## Provided data

[START]

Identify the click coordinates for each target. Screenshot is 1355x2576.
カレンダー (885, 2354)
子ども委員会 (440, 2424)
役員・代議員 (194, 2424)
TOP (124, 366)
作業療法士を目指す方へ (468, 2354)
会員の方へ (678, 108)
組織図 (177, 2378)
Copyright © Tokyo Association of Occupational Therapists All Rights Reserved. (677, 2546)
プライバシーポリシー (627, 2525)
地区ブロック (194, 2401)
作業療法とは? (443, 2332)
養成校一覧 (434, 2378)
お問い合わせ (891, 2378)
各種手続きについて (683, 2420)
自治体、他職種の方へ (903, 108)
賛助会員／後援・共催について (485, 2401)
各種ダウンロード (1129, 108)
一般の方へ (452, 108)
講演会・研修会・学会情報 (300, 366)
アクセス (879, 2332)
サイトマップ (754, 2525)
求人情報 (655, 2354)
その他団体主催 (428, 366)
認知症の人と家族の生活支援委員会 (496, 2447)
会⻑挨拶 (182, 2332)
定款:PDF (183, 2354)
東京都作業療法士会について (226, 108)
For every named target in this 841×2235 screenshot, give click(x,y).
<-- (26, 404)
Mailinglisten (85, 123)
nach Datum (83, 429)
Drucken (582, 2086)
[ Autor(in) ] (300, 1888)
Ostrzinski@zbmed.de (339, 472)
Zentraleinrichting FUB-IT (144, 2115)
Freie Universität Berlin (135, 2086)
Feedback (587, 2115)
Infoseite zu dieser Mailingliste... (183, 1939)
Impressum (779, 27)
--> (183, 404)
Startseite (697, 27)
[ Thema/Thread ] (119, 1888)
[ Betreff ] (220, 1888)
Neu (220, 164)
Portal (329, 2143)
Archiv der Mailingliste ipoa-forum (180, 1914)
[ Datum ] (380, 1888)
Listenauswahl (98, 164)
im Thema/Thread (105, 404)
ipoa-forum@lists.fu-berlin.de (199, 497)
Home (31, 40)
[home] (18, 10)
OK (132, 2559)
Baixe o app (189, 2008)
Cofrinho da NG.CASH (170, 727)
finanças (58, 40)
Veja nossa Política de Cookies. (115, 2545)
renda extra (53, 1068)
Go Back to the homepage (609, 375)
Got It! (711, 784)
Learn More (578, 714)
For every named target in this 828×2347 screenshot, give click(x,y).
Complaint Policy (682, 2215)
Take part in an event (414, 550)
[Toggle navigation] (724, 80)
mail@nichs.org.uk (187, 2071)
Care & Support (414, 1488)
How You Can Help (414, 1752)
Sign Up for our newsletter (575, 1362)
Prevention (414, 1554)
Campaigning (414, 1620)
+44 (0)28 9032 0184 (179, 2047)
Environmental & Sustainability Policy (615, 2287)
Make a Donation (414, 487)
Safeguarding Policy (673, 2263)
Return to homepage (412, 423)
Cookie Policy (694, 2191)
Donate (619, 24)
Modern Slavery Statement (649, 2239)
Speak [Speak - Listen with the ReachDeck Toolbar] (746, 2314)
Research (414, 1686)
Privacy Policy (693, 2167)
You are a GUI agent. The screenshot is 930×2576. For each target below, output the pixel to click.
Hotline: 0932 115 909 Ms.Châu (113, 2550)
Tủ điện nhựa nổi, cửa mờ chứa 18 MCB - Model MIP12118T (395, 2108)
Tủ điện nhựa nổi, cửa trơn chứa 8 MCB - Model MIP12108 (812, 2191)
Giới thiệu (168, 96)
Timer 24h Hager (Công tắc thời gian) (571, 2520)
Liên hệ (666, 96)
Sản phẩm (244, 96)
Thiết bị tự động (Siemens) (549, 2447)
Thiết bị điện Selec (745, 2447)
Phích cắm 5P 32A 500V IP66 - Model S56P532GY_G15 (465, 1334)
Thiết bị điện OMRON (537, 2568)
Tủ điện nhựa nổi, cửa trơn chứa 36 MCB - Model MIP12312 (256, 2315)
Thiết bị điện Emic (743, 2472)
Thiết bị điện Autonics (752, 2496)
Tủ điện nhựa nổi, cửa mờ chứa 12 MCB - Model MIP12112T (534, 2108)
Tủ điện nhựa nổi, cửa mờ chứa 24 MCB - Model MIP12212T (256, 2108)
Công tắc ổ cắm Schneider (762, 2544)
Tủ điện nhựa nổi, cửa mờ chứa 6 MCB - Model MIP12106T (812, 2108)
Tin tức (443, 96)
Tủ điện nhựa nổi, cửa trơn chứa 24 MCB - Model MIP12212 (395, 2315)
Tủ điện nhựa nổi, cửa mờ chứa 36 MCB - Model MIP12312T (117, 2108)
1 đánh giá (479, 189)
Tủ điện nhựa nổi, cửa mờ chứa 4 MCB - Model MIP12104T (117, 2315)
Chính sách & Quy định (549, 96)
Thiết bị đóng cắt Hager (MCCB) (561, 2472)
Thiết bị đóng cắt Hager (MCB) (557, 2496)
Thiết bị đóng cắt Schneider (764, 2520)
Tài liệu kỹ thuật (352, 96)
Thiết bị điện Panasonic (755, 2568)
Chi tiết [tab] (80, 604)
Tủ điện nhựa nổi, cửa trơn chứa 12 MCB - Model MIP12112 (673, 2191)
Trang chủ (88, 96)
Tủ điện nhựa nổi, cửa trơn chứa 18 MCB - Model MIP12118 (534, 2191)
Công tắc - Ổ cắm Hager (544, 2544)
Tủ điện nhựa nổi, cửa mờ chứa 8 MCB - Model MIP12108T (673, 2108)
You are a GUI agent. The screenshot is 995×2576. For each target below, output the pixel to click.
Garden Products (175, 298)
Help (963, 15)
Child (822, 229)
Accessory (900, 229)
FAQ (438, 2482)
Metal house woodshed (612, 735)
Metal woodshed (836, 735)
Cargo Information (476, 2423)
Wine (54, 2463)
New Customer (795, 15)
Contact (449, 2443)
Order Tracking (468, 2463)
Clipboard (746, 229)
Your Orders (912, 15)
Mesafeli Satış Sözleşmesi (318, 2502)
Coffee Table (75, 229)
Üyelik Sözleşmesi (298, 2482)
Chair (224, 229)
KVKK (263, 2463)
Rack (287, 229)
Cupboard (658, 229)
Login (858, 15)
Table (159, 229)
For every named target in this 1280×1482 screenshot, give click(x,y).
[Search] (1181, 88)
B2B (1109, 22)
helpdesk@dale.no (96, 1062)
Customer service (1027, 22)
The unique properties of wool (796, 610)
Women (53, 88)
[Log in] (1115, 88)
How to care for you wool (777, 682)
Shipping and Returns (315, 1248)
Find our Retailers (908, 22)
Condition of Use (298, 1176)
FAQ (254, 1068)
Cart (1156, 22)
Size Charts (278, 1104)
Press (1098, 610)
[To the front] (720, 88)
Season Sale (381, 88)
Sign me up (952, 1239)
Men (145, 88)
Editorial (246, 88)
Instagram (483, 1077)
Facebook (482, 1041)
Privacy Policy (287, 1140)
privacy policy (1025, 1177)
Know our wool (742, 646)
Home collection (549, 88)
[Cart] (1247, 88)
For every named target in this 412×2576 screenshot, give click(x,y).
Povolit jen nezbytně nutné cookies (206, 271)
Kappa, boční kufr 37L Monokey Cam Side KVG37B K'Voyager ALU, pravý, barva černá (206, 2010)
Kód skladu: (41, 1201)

[END]

## Exercise instructions
Reproduce every item above verbatim, line for line.

## Task answer
Identify the click coordinates for each target. Screenshot is 1355x2576.
カレンダー (885, 2354)
子ども委員会 (440, 2424)
役員・代議員 (194, 2424)
TOP (124, 366)
作業療法士を目指す方へ (468, 2354)
会員の方へ (678, 108)
組織図 (177, 2378)
Copyright © Tokyo Association of Occupational Therapists All Rights Reserved. (677, 2546)
プライバシーポリシー (627, 2525)
地区ブロック (194, 2401)
作業療法とは? (443, 2332)
養成校一覧 (434, 2378)
お問い合わせ (891, 2378)
各種手続きについて (683, 2420)
自治体、他職種の方へ (903, 108)
賛助会員／後援・共催について (485, 2401)
各種ダウンロード (1129, 108)
一般の方へ (452, 108)
講演会・研修会・学会情報 (300, 366)
アクセス (879, 2332)
サイトマップ (754, 2525)
求人情報 (655, 2354)
その他団体主催 (428, 366)
認知症の人と家族の生活支援委員会 (496, 2447)
会⻑挨拶 (182, 2332)
定款:PDF (183, 2354)
東京都作業療法士会について (226, 108)
For every named target in this 841×2235 screenshot, give click(x,y).
<-- (26, 404)
Mailinglisten (85, 123)
nach Datum (83, 429)
Drucken (582, 2086)
[ Autor(in) ] (300, 1888)
Ostrzinski@zbmed.de (339, 472)
Zentraleinrichting FUB-IT (144, 2115)
Freie Universität Berlin (135, 2086)
Feedback (587, 2115)
Infoseite zu dieser Mailingliste... (183, 1939)
Impressum (779, 27)
--> (183, 404)
Startseite (697, 27)
[ Thema/Thread ] (119, 1888)
[ Betreff ] (220, 1888)
Neu (220, 164)
Portal (329, 2143)
Archiv der Mailingliste ipoa-forum (180, 1914)
[ Datum ] (380, 1888)
Listenauswahl (98, 164)
im Thema/Thread (105, 404)
ipoa-forum@lists.fu-berlin.de (199, 497)
Home (31, 40)
[home] (18, 10)
OK (132, 2559)
Baixe o app (189, 2008)
Cofrinho da NG.CASH (170, 727)
finanças (58, 40)
Veja nossa Política de Cookies. (115, 2545)
renda extra (53, 1068)
Go Back to the homepage (609, 375)
Got It! (711, 784)
Learn More (578, 714)
For every named target in this 828×2347 screenshot, give click(x,y).
Complaint Policy (682, 2215)
Take part in an event (414, 550)
[Toggle navigation] (724, 80)
mail@nichs.org.uk (187, 2071)
Care & Support (414, 1488)
How You Can Help (414, 1752)
Sign Up for our newsletter (575, 1362)
Prevention (414, 1554)
Campaigning (414, 1620)
+44 (0)28 9032 0184 (179, 2047)
Environmental & Sustainability Policy (615, 2287)
Make a Donation (414, 487)
Safeguarding Policy (673, 2263)
Return to homepage (412, 423)
Cookie Policy (694, 2191)
Donate (619, 24)
Modern Slavery Statement (649, 2239)
Speak [Speak - Listen with the ReachDeck Toolbar] (746, 2314)
Research (414, 1686)
Privacy Policy (693, 2167)
You are a GUI agent. The screenshot is 930×2576. For each target below, output the pixel to click.
Hotline: 0932 115 909 Ms.Châu (113, 2550)
Tủ điện nhựa nổi, cửa mờ chứa 18 MCB - Model MIP12118T (395, 2108)
Tủ điện nhựa nổi, cửa trơn chứa 8 MCB - Model MIP12108 (812, 2191)
Giới thiệu (168, 96)
Timer 24h Hager (Công tắc thời gian) (571, 2520)
Liên hệ (666, 96)
Sản phẩm (244, 96)
Thiết bị tự động (Siemens) (549, 2447)
Thiết bị điện Selec (745, 2447)
Phích cắm 5P 32A 500V IP66 - Model S56P532GY_G15 (465, 1334)
Thiết bị điện OMRON (537, 2568)
Tủ điện nhựa nổi, cửa trơn chứa 36 MCB - Model MIP12312 (256, 2315)
Thiết bị điện Emic (743, 2472)
Thiết bị điện Autonics (752, 2496)
Tủ điện nhựa nổi, cửa mờ chứa 12 MCB - Model MIP12112T (534, 2108)
Tủ điện nhựa nổi, cửa mờ chứa 24 MCB - Model MIP12212T (256, 2108)
Công tắc ổ cắm Schneider (762, 2544)
Tủ điện nhựa nổi, cửa mờ chứa 6 MCB - Model MIP12106T (812, 2108)
Tin tức (443, 96)
Tủ điện nhựa nổi, cửa trơn chứa 24 MCB - Model MIP12212 (395, 2315)
Tủ điện nhựa nổi, cửa mờ chứa 36 MCB - Model MIP12312T (117, 2108)
1 đánh giá (479, 189)
Tủ điện nhựa nổi, cửa mờ chứa 4 MCB - Model MIP12104T (117, 2315)
Chính sách & Quy định (549, 96)
Thiết bị đóng cắt Hager (MCCB) (561, 2472)
Thiết bị đóng cắt Hager (MCB) (557, 2496)
Thiết bị đóng cắt Schneider (764, 2520)
Tài liệu kỹ thuật (352, 96)
Thiết bị điện Panasonic (755, 2568)
Chi tiết [tab] (80, 604)
Tủ điện nhựa nổi, cửa trơn chứa 12 MCB - Model MIP12112 (673, 2191)
Trang chủ (88, 96)
Tủ điện nhựa nổi, cửa trơn chứa 18 MCB - Model MIP12118 (534, 2191)
Công tắc - Ổ cắm Hager (544, 2544)
Tủ điện nhựa nổi, cửa mờ chứa 8 MCB - Model MIP12108T (673, 2108)
You are a GUI agent. The screenshot is 995×2576. For each target below, output the pixel to click.
Garden Products (175, 298)
Help (963, 15)
Child (822, 229)
Accessory (900, 229)
FAQ (438, 2482)
Metal house woodshed (612, 735)
Metal woodshed (836, 735)
Cargo Information (476, 2423)
Wine (54, 2463)
New Customer (795, 15)
Contact (449, 2443)
Order Tracking (468, 2463)
Clipboard (746, 229)
Your Orders (912, 15)
Mesafeli Satış Sözleşmesi (318, 2502)
Coffee Table (75, 229)
Üyelik Sözleşmesi (298, 2482)
Chair (224, 229)
KVKK (263, 2463)
Rack (287, 229)
Cupboard (658, 229)
Login (858, 15)
Table (159, 229)
For every named target in this 1280×1482 screenshot, give click(x,y).
[Search] (1181, 88)
B2B (1109, 22)
helpdesk@dale.no (96, 1062)
Customer service (1027, 22)
The unique properties of wool (796, 610)
Women (53, 88)
[Log in] (1115, 88)
How to care for you wool (777, 682)
Shipping and Returns (315, 1248)
Find our Retailers (908, 22)
Condition of Use (298, 1176)
FAQ (254, 1068)
Cart (1156, 22)
Size Charts (278, 1104)
Press (1098, 610)
[To the front] (720, 88)
Season Sale (381, 88)
Sign me up (952, 1239)
Men (145, 88)
Editorial (246, 88)
Instagram (483, 1077)
Facebook (482, 1041)
Privacy Policy (287, 1140)
privacy policy (1025, 1177)
Know our wool (742, 646)
Home collection (549, 88)
[Cart] (1247, 88)
For every named target in this 412×2576 screenshot, give click(x,y).
Povolit jen nezbytně nutné cookies (206, 271)
Kappa, boční kufr 37L Monokey Cam Side KVG37B K'Voyager ALU, pravý, barva černá (206, 2010)
Kód skladu: (41, 1201)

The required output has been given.